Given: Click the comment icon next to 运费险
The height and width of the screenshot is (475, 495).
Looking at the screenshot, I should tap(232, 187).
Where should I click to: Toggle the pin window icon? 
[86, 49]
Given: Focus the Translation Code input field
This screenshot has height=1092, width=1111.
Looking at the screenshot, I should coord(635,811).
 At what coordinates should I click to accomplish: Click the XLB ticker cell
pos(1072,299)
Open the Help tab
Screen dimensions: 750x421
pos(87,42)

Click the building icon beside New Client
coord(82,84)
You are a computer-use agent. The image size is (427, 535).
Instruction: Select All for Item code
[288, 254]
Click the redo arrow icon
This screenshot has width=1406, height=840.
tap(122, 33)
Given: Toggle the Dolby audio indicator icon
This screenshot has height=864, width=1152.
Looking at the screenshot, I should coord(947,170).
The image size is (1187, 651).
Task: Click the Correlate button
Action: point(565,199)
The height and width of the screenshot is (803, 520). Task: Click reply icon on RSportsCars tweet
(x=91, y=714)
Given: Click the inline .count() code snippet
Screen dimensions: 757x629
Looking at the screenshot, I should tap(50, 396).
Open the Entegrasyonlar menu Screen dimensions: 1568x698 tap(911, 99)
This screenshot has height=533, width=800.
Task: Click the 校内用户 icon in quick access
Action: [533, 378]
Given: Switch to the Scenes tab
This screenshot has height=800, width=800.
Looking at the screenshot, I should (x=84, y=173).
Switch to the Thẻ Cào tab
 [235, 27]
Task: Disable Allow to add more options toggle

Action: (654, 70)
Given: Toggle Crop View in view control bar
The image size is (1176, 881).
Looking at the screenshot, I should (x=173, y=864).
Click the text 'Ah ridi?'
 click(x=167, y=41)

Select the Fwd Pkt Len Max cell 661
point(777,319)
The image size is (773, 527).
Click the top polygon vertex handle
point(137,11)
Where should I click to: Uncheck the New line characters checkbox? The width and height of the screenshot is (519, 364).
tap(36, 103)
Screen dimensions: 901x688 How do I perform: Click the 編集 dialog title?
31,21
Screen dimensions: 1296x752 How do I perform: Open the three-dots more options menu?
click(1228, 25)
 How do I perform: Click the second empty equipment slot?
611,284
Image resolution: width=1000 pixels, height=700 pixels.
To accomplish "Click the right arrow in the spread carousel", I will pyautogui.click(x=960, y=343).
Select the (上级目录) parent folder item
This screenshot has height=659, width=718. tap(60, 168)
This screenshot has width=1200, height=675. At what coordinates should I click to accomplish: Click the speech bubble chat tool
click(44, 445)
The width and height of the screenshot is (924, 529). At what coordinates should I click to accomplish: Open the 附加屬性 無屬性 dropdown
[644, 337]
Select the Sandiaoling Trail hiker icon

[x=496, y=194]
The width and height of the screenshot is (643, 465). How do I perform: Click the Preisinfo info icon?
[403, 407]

------------------------

| YOUR TASK |
All lines holding the word "Given" must be found in the listing and copied.

| SOLUTION TO THE PROBLEM |
Given: Click the comment icon next to 运费险
Given: Focus the Translation Code input field
Given: Toggle the Dolby audio indicator icon
Given: Click the inline .count() code snippet
Given: Switch to the Scenes tab
Given: Toggle Crop View in view control bar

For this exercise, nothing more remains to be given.